Ironically, the most ambitious U.S. action in the fight against global warming is coming from big cities and their mayors.
It seems preposterous on its face. Each city's emissions are only a tiny fraction of the global pie. Cities can't force utilities to shift to renewables, or make Detroit produce smarter cars.
Nonetheless, some of the biggest U.S. mega-cities are stepping up in a big way on global warming:
In San Francisco: Mayor Gavin Newsome committed his city to reduce emissions 20% below 1990 levels by 2012 using everything from zero emission public transit to LED streetlights.
In New York City: Bloomberg called for 30% cuts from current emissions by 2030 (and 2017 for municipal operations) and supplanting the Manhattan skyline's quaint rooftop water tanks with wind turbines.
In Chicago: earlier this month, Mayor Daley announced a detailed and comprehensive program to reduce Chicago's emissions 25% below 1990 levels by 2020, noting that at today's energy prices this is a cost cutting program for Chicagoans. The Mayor observed "We can't solve the world's climate change problem in Chicago, but we can do our part."
In addition, more than 884 cities to date have signed on to the U.S. Conference of Mayors Climate Protection Agreement, under which they aspire to "meet or beat" the Kyoto Protocol emissions targets.

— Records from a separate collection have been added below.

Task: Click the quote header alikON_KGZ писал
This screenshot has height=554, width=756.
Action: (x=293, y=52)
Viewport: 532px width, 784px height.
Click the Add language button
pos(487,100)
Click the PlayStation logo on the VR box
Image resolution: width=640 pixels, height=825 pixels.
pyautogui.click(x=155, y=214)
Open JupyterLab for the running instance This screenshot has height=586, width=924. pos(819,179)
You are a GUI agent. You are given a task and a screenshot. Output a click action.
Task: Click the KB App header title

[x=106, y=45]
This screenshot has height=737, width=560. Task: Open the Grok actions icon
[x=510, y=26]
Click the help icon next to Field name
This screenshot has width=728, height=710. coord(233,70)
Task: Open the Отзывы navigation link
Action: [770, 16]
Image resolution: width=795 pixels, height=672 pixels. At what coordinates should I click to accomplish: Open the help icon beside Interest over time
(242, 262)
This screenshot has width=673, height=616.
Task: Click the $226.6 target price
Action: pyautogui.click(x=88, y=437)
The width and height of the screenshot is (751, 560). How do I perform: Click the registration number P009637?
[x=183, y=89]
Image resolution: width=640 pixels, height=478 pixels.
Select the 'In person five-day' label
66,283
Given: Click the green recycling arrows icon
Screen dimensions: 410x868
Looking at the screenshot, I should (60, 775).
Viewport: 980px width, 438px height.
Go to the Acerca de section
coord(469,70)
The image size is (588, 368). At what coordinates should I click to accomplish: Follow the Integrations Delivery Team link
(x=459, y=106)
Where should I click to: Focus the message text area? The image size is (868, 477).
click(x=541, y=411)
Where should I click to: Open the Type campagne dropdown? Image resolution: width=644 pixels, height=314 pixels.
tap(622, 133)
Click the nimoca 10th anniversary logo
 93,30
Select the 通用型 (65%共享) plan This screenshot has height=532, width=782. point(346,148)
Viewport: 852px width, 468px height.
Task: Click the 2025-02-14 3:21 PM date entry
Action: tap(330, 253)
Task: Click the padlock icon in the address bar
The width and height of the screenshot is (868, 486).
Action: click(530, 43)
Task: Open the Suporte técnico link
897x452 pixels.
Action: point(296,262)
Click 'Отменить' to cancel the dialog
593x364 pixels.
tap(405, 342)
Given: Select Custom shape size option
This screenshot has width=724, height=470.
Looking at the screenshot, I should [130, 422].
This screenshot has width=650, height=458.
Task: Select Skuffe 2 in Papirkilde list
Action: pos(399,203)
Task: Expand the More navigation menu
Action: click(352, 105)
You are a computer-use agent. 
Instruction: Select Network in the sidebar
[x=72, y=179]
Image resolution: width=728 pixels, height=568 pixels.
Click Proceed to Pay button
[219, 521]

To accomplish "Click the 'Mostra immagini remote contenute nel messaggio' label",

Cities, of course, are critical to any global challenge. More than half the world's population is now urban, and cities consume 75% of the world's energy while producing 80% of greenhouse gas emissions.
The question is: why are cities stepping up the plate, while Congress continues to drag its feet? Here are three possible reasons:
First, cities are on the front lines of global warming scenarios that increasingly look all too real. When natural disasters such as floods, hurricanes, and sustained heat waves strike, dense population centers---and their mayors---feel the most pain. Ask Galveston Mayor Lyda Ann Thomas---or New Orleans Mayor Ray Nagin. That's why New York City's climate change action plan includes both disaster planning and long-term adaptation.
Second, cities see big opportunities. Strong energy and building efficiency codes make cities more competitive, and attractive to companies looking to save costs. Public transit and low-emission vehicles make cities cleaner and less congested. Anti-sprawl planning not only saves energy, it makes metropolitan areas more attractive and protects the property tax base. And new, green city infrastructure means lots of new, green jobs, and new businesses moving in. As any mayor will tell you, jobs (and the tax base that comes with them) are the life-blood of City Hall. Cities compete fiercely for jobs and new enterprise. Getting serious about global warming gives them a first-mover advantage.
Finally, mayors are close to their voters. They hear that people want action on energy and climate. At the city level, political success means getting things done.
Congress: are you listening?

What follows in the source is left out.